東京大学の薬学博士・池谷裕二氏とご存知糸井重里氏の対談集。池谷氏は、以前に職場の研修で講演を聴いたことがあったよ。話は確かに面白かったけど、脳科学者だと思っていたので、「茂木さんの二番煎じかぁ〜。」と思っていたわけ。それでも、脳のことが知りたくて、一応図書館に予約。かなり予約が入っていて、ようやく読了。元々は薬の人なんだね。

で、対談のテーマは脳。脳の中でも記憶を司る海馬という部位が話の中心。脳の神経細胞は生まれてから減る一方なんだけど、この海馬の神経細胞だけは増えたり減ったりするとか。つまりは、増やすことによって、頭を良くする事も可能なのかも。
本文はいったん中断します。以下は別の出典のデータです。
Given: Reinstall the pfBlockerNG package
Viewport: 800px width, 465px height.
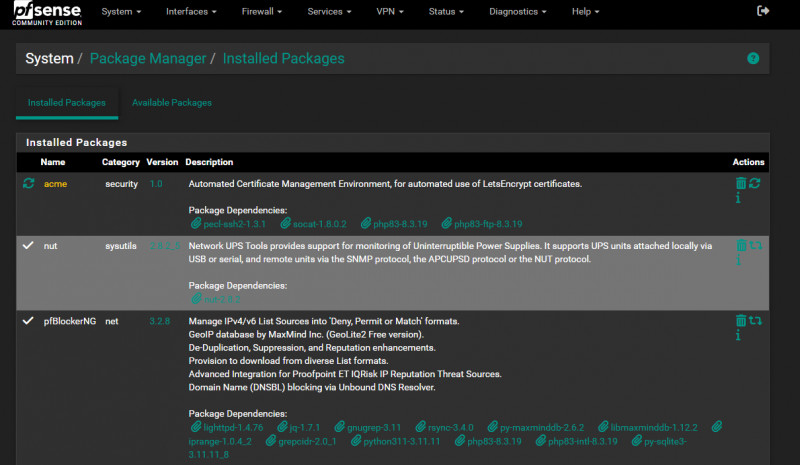Looking at the screenshot, I should tap(755, 321).
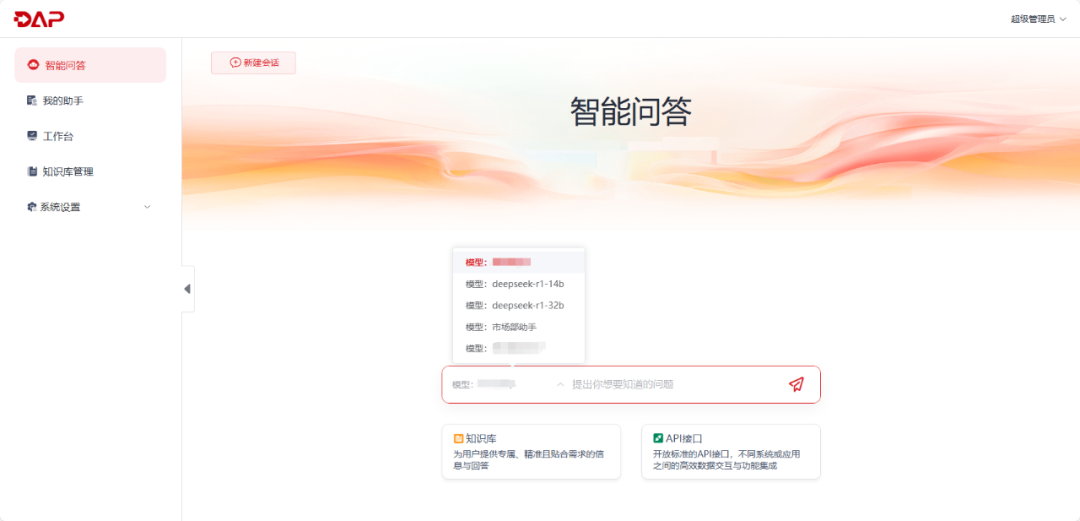
Task: Click the paper plane send icon
Action: pos(796,384)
では、頭がよいとは何なのか。単に記憶力の問題でもなく、いろいろと事象を関連付けて考え、それがアウトプットすることが出来る人は頭がいいって言われるよね。そう、海馬は、記憶の関連付けとか取捨選択を担っているとか。池谷氏は、

海馬は情報の仕分けという非常に大切な役割を担っていますから、海馬の神経細胞の数が多ければ多いほど、たくさんの情報を同時に処理できます。ということは、海馬が発達すれば、たくさんの情報を同時に残そうと判断できるだろう、ということです。
と解説。うれしいのことに、海馬が増えることは年齢に関係ないとか。アッシもまだまだ増やせるかぁ〜。

さらに海馬の神経細胞を増やす方法を知りたいよね。池谷氏の仮説は、「海馬が、扁桃体(脳の部位)の感情を参照しながら情報を取捨選択していく」というもの。糸井氏がこれを、

海馬が記憶を製造するチカラを増強させるためには、たのしいことや悲しいことの刺激をたくさん受けることは、重要ですね。
と表現しているよ。人間にはある程度の刺激のある環境が必要なんだよね。「かわいい子には旅をさせよ」もこれで納得するよね。

記憶についても、池谷氏は「記憶メモリー(WHATの記憶)」と「経験メモリー(HOWの記憶)」のふたつに分けて考える。そして、何かを考えることについて、「HOWの記憶の組み合わせである」という。糸井氏曰く、

クリエイティブな仕事をそういう視点で見ると、おもしろいんじゃないかなぁと思います。「名人の極意」だとか、クリエイティブだと言われているようなこと全般が、「実はHOWの記憶の組み合わせでできている」というか、クリエイティビティも、一種のテクノロジーなんだと考えられますから。
と。「創造性はテクノロジーである」と池谷氏も共感。そう、どの道でも名人と言われる人はよ〜く考えているよね。

そう、頭は使えば使うほどよくなる。ワンパターンはダメ。頑固もダメ。常にアンテナを張って、新しい刺激を求めると、記憶の組み合わせが増えて、ひらめきもある。
あ〜、日ごろからそうだろうと思っていたことがこうも理論的に解説されるとうれしいよね。茂木さんとは違う脳の本で楽しめました〜。